欧升达伸手拍拍她的背。她躲了一下,但是很快便顺从起来。
“是不是觉得我很堕落?”她问。
欧升达道:“我只是觉得你这样摧残自己不值得。”
“我摧残自己?你有没有搞错?”廖冰旋身体扭了一下。欧升达讪讪地缩回了手。
看到欧升达一脸茫然,她脸色严肃地说:“我是单身女人,是成熟女人,我做什么用不着别人关心。”
“你别这么咄咄逼人好不好,作为一个朋友,我这是关心你。”欧升达道。
廖冰旋冷冷地道:“谢了,别人那是关心,你就未必。”
“你别这么拒人于千里之外,不管咋样,我关心你是发自内心的。”欧升达尽量强按下火气依然没有和廖冰旋争吵。

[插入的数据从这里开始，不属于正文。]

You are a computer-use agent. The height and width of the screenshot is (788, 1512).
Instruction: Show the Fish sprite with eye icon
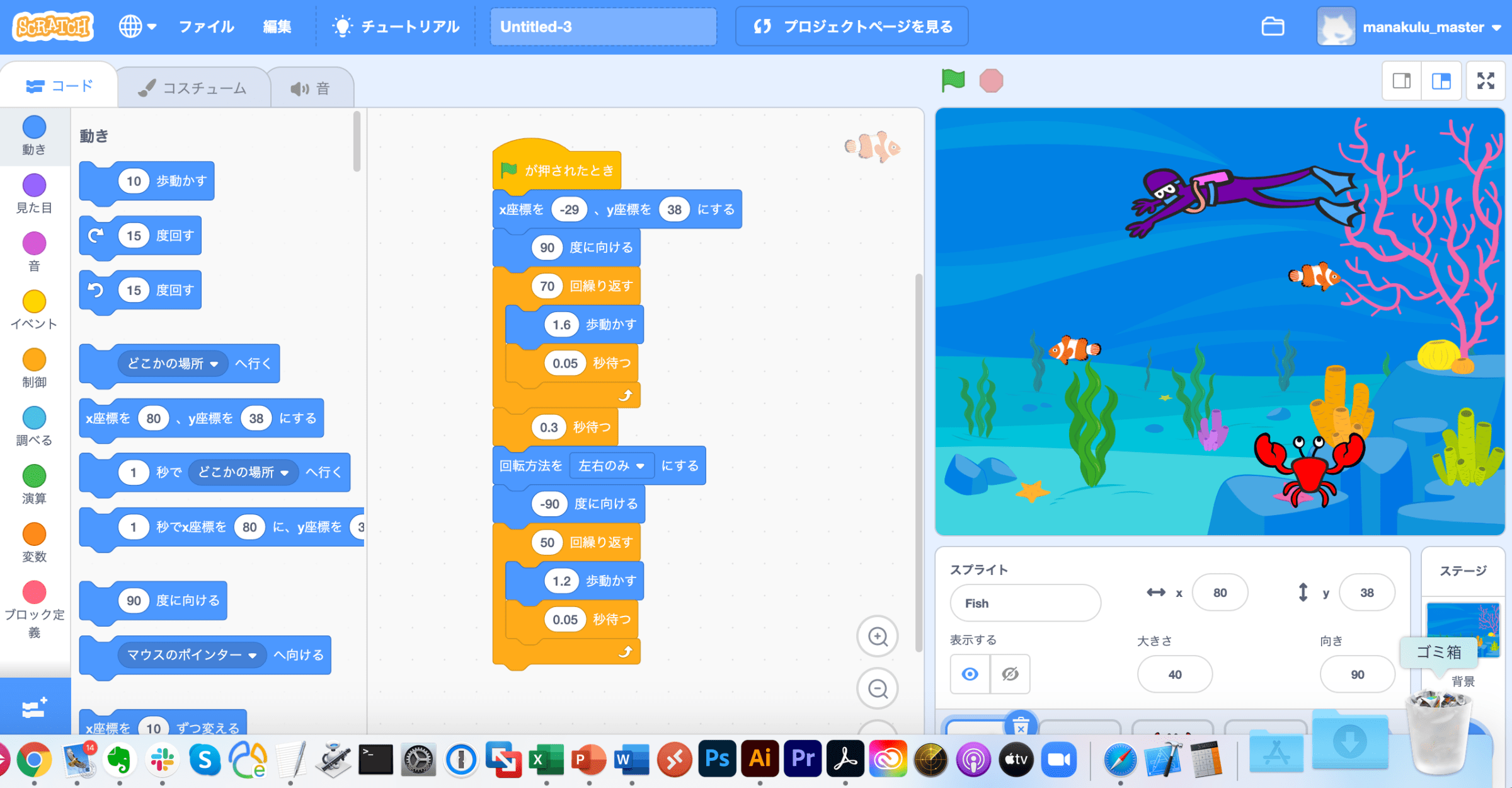pos(970,674)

廖冰旋冷冷地道:“发自内心?别把自己搞得那么高尚,你既然不喜欢我找吕老师,那你发扬点雷锋精神,你跟我开房去?我现在没男人滋润,饥渴得很,你关心关心我呗?”
楚之洋赶紧笑捂上耳朵:“我什么也没听见啊。”
廖冰旋继续问:“怎么?不敢了吧?不敢你还假惺惺地说什么关心我?”
欧升达无奈地道:“我真受不了你,你就不能换个话题?”
“你还是不敢面对现实吧?既然你在这方面关心不了我,我找个男人,体验一下激情,你又怎么受不了了?”廖冰旋盯着欧升达。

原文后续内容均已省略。